一种观念,一种思想,经过翻来覆去的考究、煎熬、挣扎而逐渐树立起本末倒置的观点。这种观念一旦形成很难改变,因为在他的思想里,已经深深地打下烙印。与此同时,任性与野蛮和这种不健康的思想相匹配,形成新的主导思想,又经过思想和道德的演变,来作为他的目标。如此说来,伍四正经历着史无前例的蜕变。这种现象的出现,使哥兄弟、家里人己经无法预测了。
“从四弟的举动和谈话中,”伍一很中肯的劝告道:“有一种说不清,道不明的潜在危机在里面,这是要不得的,同时也是危险的。”
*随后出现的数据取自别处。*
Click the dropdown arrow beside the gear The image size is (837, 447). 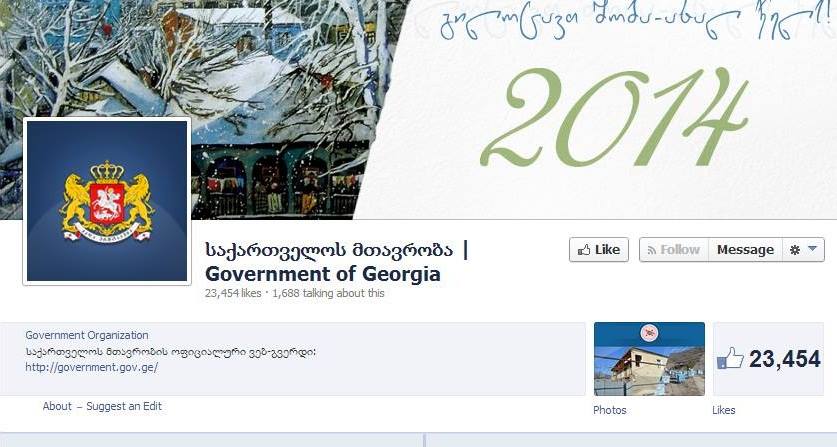pyautogui.click(x=812, y=249)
伍四表情严肃的看着哥哥、嫂子,大伙也瞅着伍四的反应。“四弟,”伍一再说道,“或许,伍家有史以来,再也找不到你这样不懂事理的人。就是一块顽石,也会被兄弟姐妹的一片心给捂热。人生在世,还没见过这么不开窍的人。”
伍四心里明白,大哥把事情上升到一个高度来认识。今天自己的确昏了头。唉,又有什么办法呢?他要尽快应付过去这种场面。
“哥哥嫂子都是为了我好。”伍四勉强说道,“为我操心,我听哥哥、嫂子的。”
人们终于从伍四的言行中,听到大伙暖心的话。因此,人们的脸上终于绽放出笑容,大家情不自禁的举起了酒杯。
“咱们伍家有家谱、家训,证明伍家史上有干大事儿的人。所以,我们的一言一行,一举一动都要对得起先祖。”伍一激情勃发的说:“咱们哥五个都承继了父母的基因,无论是个儿头儿还是长相。因此,才有了丁赞东、洪红、刘佳这些出类拔萃的能人美人的到来。所以,我们要好好生活,珍惜每一天。因为人生短暂,四弟一定要把事情处理好。当你有困难的时候,多想想哥哥、嫂子们的话。我们认为,你的事根本就不是事儿,却让你弄得人心疲惫。不要因为这点儿小事,左右我们前进的步伐。要坚信生活是美好的。”
“大哥的话,是人生的里程碑,是我们的座右铭。”伍四激动不已,端起酒杯,“感谢哥哥、嫂子,同时又愧对哥哥、嫂子,让你们费心了。来大家干杯。”
尽管外因是变化的条件,内因是变化的根本。但是大家竭尽全力摆明利弊关系。相信伍四总会有所感悟。
拿着给父母炒的菜,他们出了饭店。因为伍二刚上楼,他们在饭店门口相互道别。伍二、洪红友好的拍着伍四的肩膀。
与此同时,伍四也回敬着二哥二嫂。
伍一夫妻俩,伍三、伍四肩并着肩,往家里走。